━━ Data shown ━━
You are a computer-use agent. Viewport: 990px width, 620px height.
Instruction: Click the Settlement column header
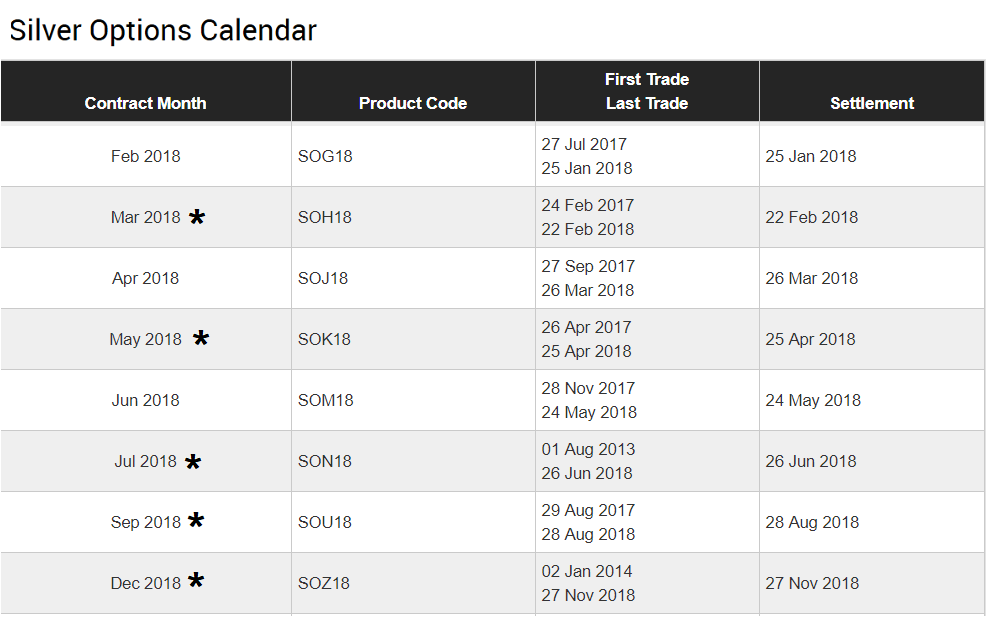tap(871, 103)
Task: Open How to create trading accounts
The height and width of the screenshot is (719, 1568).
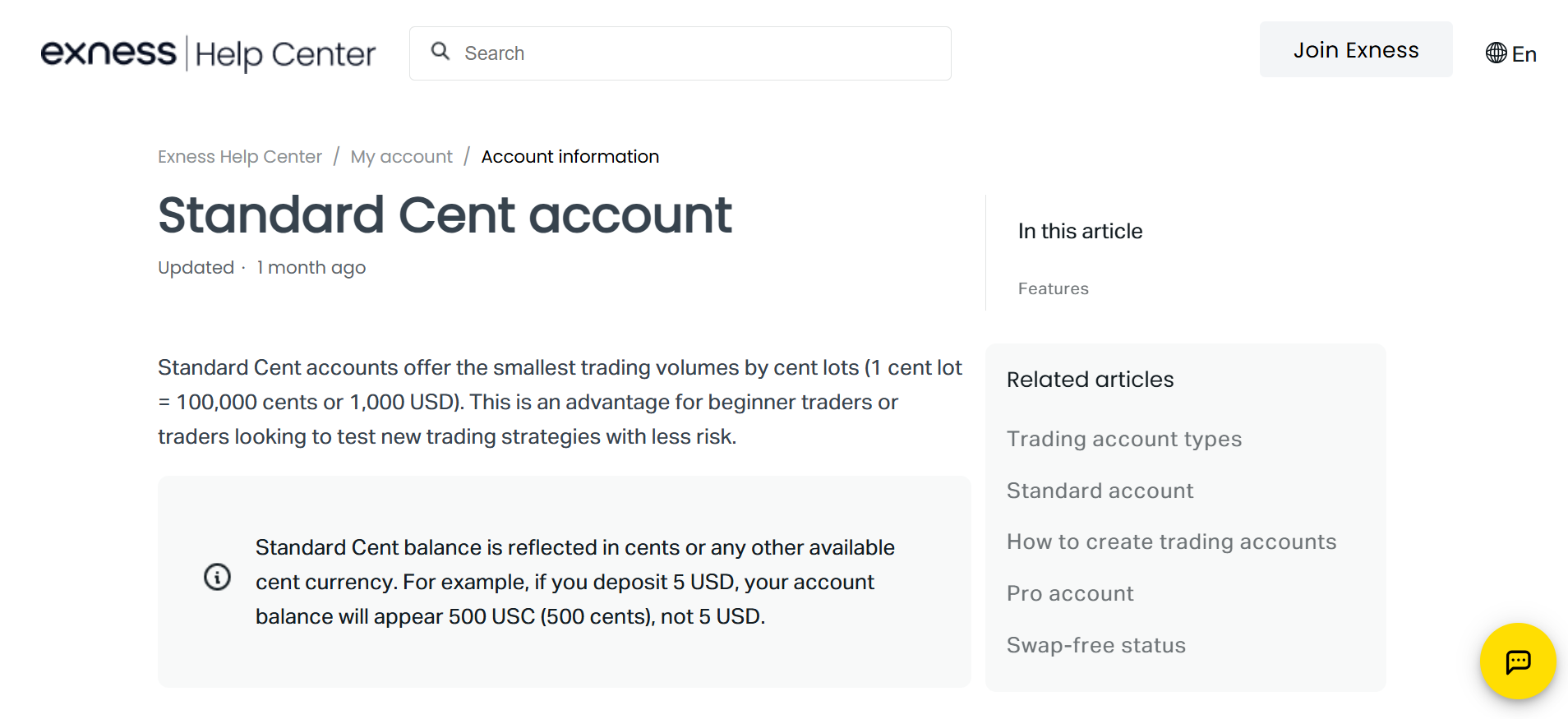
━━━
Exercise prompt — Output each line of the items above as a numbered list, omitting blank lines and leaving the pictures out.

Response to this task —
1. You are a computer-use agent. Viewport: 990px width, 620px height.
2. Instruction: Click the Settlement column header
3. tap(871, 103)
4. Task: Open How to create trading accounts
5. The height and width of the screenshot is (719, 1568).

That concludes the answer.